Segment Start: Data supplied

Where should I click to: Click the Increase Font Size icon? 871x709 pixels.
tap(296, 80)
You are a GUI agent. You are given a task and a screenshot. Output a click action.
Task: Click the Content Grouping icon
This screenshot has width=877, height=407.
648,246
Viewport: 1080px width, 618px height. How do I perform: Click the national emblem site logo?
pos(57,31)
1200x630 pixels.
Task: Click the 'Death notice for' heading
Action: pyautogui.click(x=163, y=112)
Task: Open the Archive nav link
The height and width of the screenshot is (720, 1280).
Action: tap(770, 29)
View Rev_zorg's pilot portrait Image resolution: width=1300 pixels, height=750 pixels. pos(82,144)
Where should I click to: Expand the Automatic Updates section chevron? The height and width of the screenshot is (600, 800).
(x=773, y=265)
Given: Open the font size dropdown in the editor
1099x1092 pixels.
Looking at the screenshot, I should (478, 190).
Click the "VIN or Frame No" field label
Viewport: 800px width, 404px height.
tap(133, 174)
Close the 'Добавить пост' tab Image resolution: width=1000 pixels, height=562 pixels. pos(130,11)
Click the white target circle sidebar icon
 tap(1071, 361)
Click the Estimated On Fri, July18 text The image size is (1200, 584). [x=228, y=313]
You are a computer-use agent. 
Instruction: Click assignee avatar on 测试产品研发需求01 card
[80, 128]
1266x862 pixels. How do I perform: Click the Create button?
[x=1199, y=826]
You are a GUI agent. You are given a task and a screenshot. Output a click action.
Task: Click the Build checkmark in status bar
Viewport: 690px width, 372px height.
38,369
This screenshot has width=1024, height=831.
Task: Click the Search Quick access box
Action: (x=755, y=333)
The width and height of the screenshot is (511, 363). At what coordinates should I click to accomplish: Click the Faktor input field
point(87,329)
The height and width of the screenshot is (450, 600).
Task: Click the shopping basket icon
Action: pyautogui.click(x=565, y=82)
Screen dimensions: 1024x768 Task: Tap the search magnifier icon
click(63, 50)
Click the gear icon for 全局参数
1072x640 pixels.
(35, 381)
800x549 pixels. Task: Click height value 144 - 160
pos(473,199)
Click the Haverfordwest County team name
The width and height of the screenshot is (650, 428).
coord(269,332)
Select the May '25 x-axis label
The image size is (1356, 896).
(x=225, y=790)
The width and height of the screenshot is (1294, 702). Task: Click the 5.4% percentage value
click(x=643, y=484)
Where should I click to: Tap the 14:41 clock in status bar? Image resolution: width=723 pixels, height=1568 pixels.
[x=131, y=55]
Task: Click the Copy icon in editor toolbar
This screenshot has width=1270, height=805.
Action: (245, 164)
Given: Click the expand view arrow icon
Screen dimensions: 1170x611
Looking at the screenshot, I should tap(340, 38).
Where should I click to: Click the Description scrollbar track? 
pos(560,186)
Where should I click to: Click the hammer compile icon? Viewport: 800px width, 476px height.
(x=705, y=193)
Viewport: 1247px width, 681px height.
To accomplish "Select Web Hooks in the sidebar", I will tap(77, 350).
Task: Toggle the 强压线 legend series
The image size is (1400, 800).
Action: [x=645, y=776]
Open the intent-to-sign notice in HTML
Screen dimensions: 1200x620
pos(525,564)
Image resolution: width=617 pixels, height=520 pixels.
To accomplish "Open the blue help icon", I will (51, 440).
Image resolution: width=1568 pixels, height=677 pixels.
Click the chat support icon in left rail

Segment End: Data supplied

* **Assignment**
Across all the records, find the lines containing the word "Select" and reproduce each one.

* **Output for this exercise**
Select the May '25 x-axis label
To accomplish "Select Web Hooks in the sidebar", I will tap(77, 350).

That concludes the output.